Background A novel data‐driven Boolean model, namely, the fundamental Boolean model (FBM), has been proposed to draw genetic regulatory insights into gene activation, inhibition, and protein decay, published in 2018. This novel Boolean model facilitates the analysis of the activation and inhibition pathways. However, the novel model does not handle the situation well, where genetic regulation might require more time steps to complete. Methods Here, we propose extending the fundamental Boolean modelling to address the issue that some gene regulations might require more time steps to complete than others. We denoted this extension model as the temporal fundamental Boolean model (TFBM) and related networks as the temporal fundamental Boolean networks (TFBNs).

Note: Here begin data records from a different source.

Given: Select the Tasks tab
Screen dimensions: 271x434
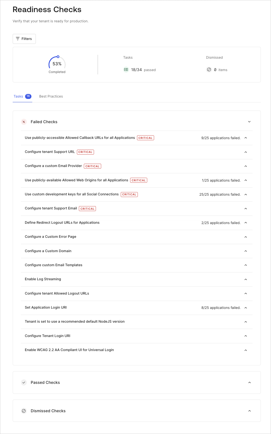Looking at the screenshot, I should [18, 96].
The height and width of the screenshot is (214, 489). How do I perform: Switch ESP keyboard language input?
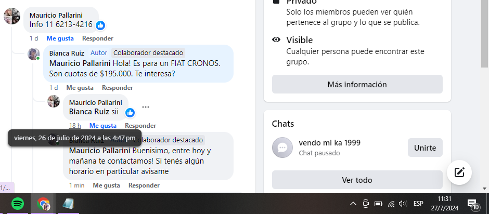coord(418,204)

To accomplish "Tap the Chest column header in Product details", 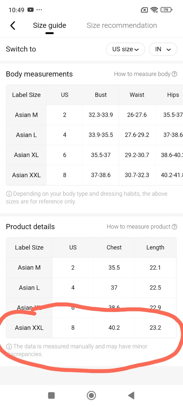I will [114, 248].
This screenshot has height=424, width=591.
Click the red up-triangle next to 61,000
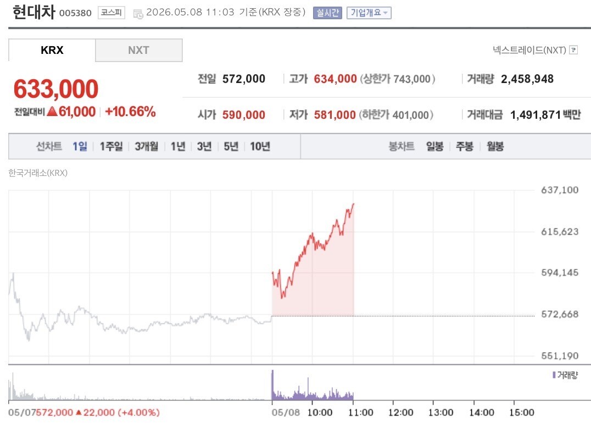pos(52,111)
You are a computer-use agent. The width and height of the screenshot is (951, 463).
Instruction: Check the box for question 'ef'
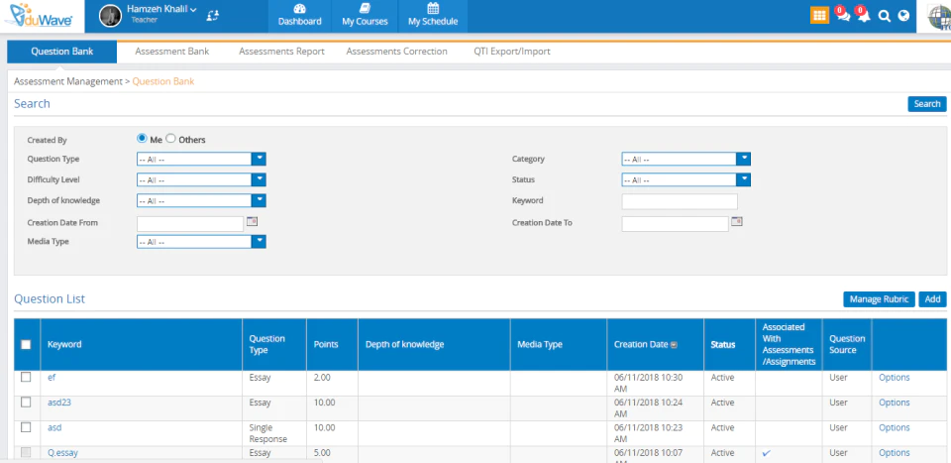pyautogui.click(x=26, y=377)
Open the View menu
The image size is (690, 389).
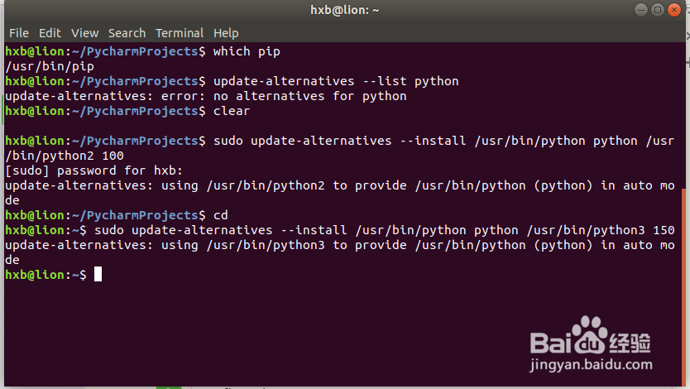click(x=84, y=33)
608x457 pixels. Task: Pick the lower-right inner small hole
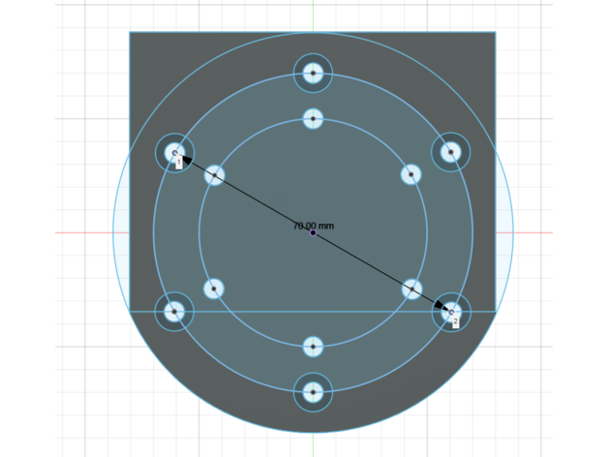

The leukaemia microarray datasets downloaded from the National Centre for Biotechnology Information have been adopted to demonstrate the utility of the proposed TFBM and TFBNs. Results We developed the TFBNs that contain 285 components and 2775 Boolean rules based on TFBM on the leukaemia microarray datasets, which are in the form of short‐time series. The data contain gene expression measurements for 13 GC‐sensitive children under therapy for acute lymphoblastic leukaemia, and each sample has three time points: 0 hour (before GC treatment), 6/8 hours (after GC treatment) and 24 hours (after GC treatment). Conclusion We conclude that the proposed TFBM unlocks their predecessor’s limitation, i.e. , FBM, that could help pharmaceutical agents identify any side effects on clinic‐related data. New hypotheses could be identified by analysing the extracted fundamental Boolean networks and analysing their up‐regulatory and down‐regulatory pathways.